EXERCISE INPUT:
-*-*-

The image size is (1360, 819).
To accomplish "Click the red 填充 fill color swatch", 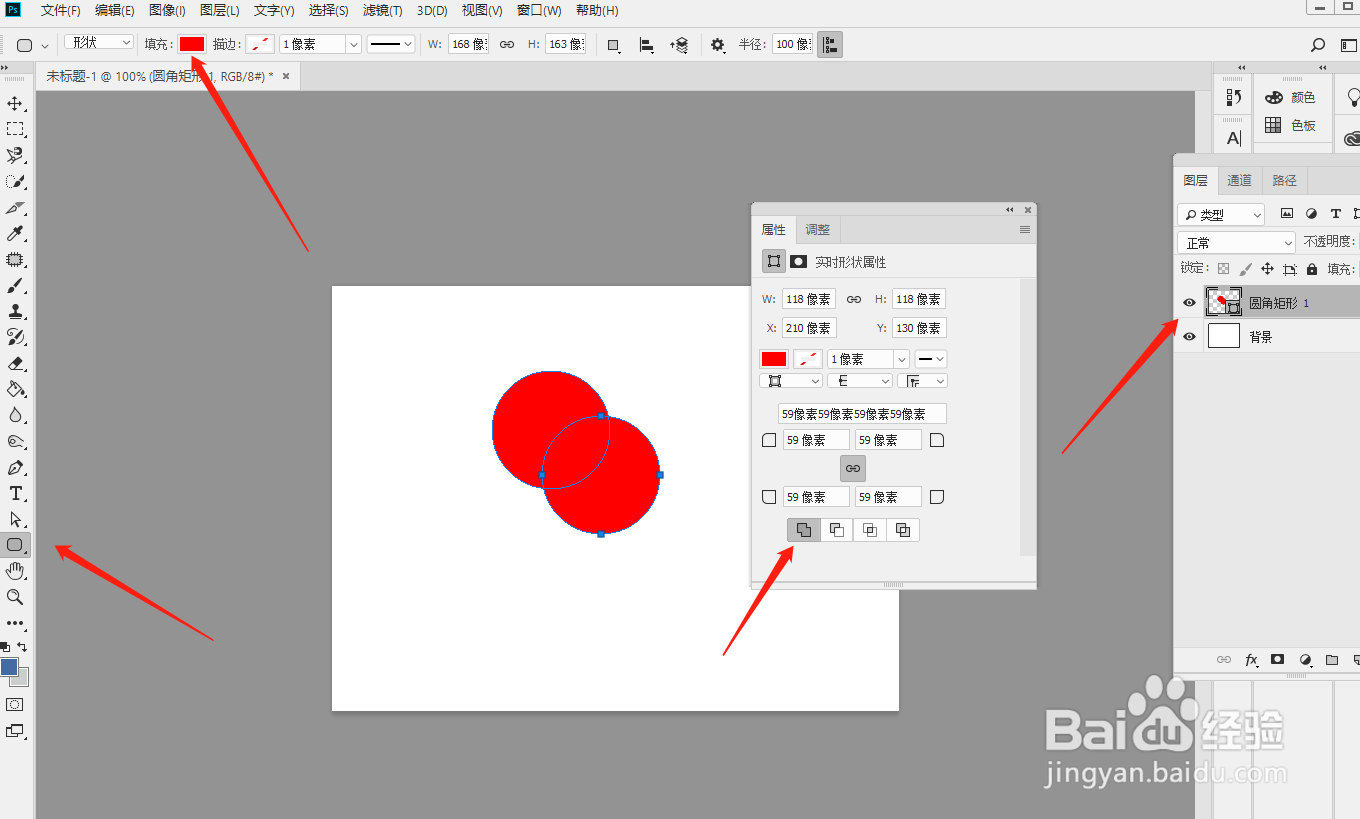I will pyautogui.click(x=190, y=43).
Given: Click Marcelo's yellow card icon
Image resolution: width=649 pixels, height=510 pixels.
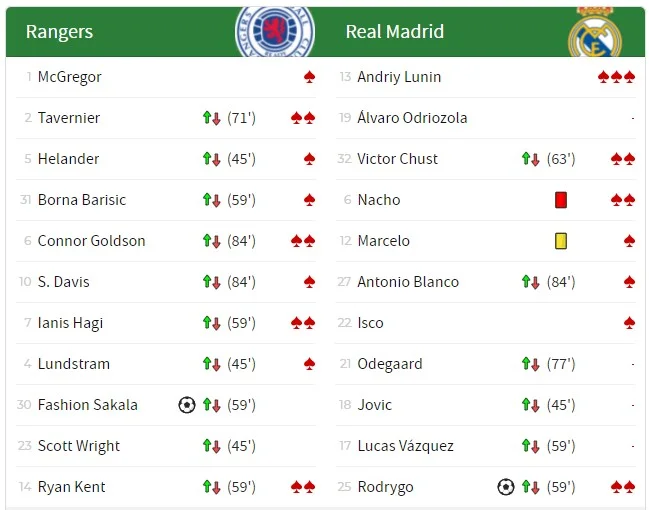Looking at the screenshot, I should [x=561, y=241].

-*-*-

STATED EXERCISE: Render the records as a JSON list of strings, one string per line and blank lines omitted, starting at the line that contains "Given: Click Marcelo's yellow card icon" and ending at the end of the records. Leave the pictures out of the answer.

ANSWER TO THE PROBLEM:
[
  "Given: Click Marcelo's yellow card icon",
  "Image resolution: width=649 pixels, height=510 pixels.",
  "Looking at the screenshot, I should [x=561, y=241]."
]